Note, it is also possible to tile the operation over multiple AIE tiles by instantiating multiple GEMM graphs with smaller dimensions.

template <
    typename TT_DATA_A,
    typename TT_DATA_B,
    unsigned int TP_DIM_A,
    unsigned int TP_DIM_AB,
    unsigned int TP_DIM_B,
    unsigned int TP_SHIFT,
    unsigned int TP_RND,
    unsigned int TP_DIM_A_LEADING = ROW_MAJOR,
    unsigned int TP_DIM_B_LEADING = COL_MAJOR,
    unsigned int TP_DIM_OUT_LEADING = ROW_MAJOR,
    unsigned int TP_ADD_TILING_A = 1,
    unsigned int TP_ADD_TILING_B = 1,
    unsigned int TP_ADD_DETILING_OUT = 1,
    unsigned int TP_CASC_LEN = 1
class matrix_mult_graph: public graph

// typedefs

typedef typename std::conditional < (TP_CASC_LEN==1), matMultCasc <false, false>, no_kernel>::type onlyMatMult
typedef typename std::conditional < (TP_CASC_LEN> 1), matMultCasc <false, true>, onlyMatMult>::type firstMatMult
typedef typename std::conditional < (TP_CASC_LEN> 1), matMultCasc <true, false>, firstMatMult>::type lastMatMult
typedef typename std::conditional < (TP_CASC_LEN> 2), matMultCasc <true, true>, lastMatMult>::type middleMatMult
typedef tilerKernelClass <tilingScheme.Atile, tilingScheme.ABtile, dimAPerKernel, (TP_DIM_AB/TP_CASC_LEN), TP_DIM_A_LEADING, TT_DATA_A> TilerClassA
typedef tilerKernelClass <tilingScheme.ABtile, tilingScheme.Btile, (TP_DIM_AB/TP_CASC_LEN), dimBPerKernel, TP_DIM_B_LEADING, TT_DATA_B> TilerClassB
typedef untilerKernelClass <tilingScheme.Atile, tilingScheme.Btile, dimAPerKernel, dimBPerKernel, TP_DIM_OUT_LEADING, outType_t <TT_DATA_A, TT_DATA_B>> DetilerClassOut
typedef ConditionalWidget <isRedundantTilerA?0:TP_ADD_TILING_A, (TP_INPUT_WINDOW_VSIZE_A/TP_CASC_LEN)*sizeof (TT_DATA_A), TilerClassA> TileAConditional
typedef ConditionalWidget <isRedundantTilerB?0:TP_ADD_TILING_B, (TP_INPUT_WINDOW_VSIZE_B/TP_CASC_LEN)*sizeof (TT_DATA_B), TilerClassB> TileBConditional
typedef ConditionalWidget <isRedundantTilerOut?0:TP_ADD_DETILING_OUT, dimAPerKernel*dimBPerKernel*sizeof (outType_t <TT_DATA_A, TT_DATA_B>), DetilerClassOut> DetileOutConditional

// structs

struct no_kernel

// fields

port <input> inA[TP_CASC_LEN]
port <input> inB[TP_CASC_LEN]
port <output> out
static constexpr middleMatMult::tilingStruct tilingScheme
static constexpr unsigned int dimAPerKernel
static constexpr unsigned int dimBPerKernel
static constexpr bool isRedundantTilerA
static constexpr bool isRedundantTilerB
static constexpr bool isRedundantTilerOut


port <input> inA [TP_CASC_LEN]

The input data to the function.
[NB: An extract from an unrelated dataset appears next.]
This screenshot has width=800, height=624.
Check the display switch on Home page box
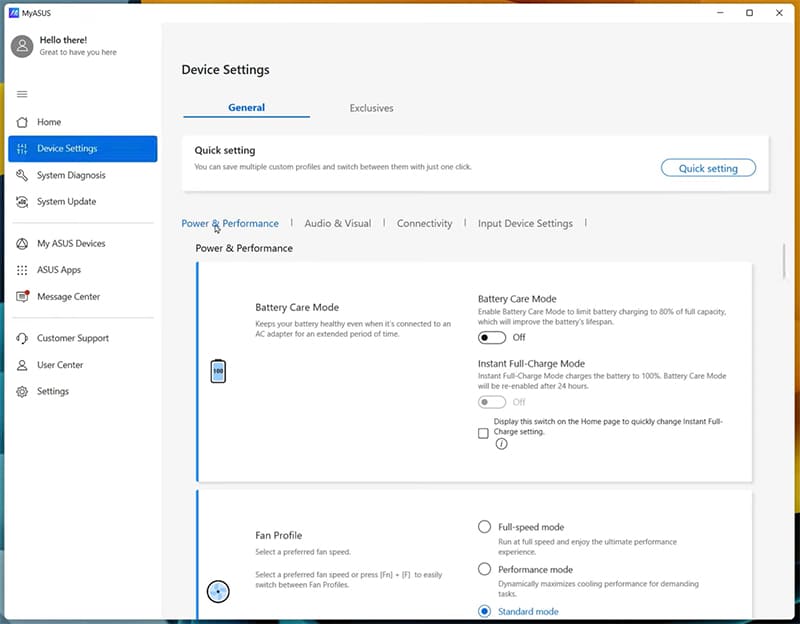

This input is two windows of samples of TT_DATA_A and TT_DATA_B type. The number of samples in the window is described by TP_INPUT_WINDOW_VSIZE_A and TP_INPUT_WINDOW_VSIZE_B, which are derived from TP_DIM_A, TP_DIM_AB and TP_DIM_B.

port <output> out

A window API of TP_INPUT_WINDOW_VSIZE_A/TP_DIM_AB * TP_INPUT_WINDOW_VSIZE_B/TP_DIM_AB samples, or simply TP_DIM_A * TP_DIM_B samples of a derived output type.



kernel* getKernels ()

Access function to get pointer to kernel (or first kernel in a chained configuration).


matrix_mult_graph ()

This is the constructor function for the Matric Multiply graph.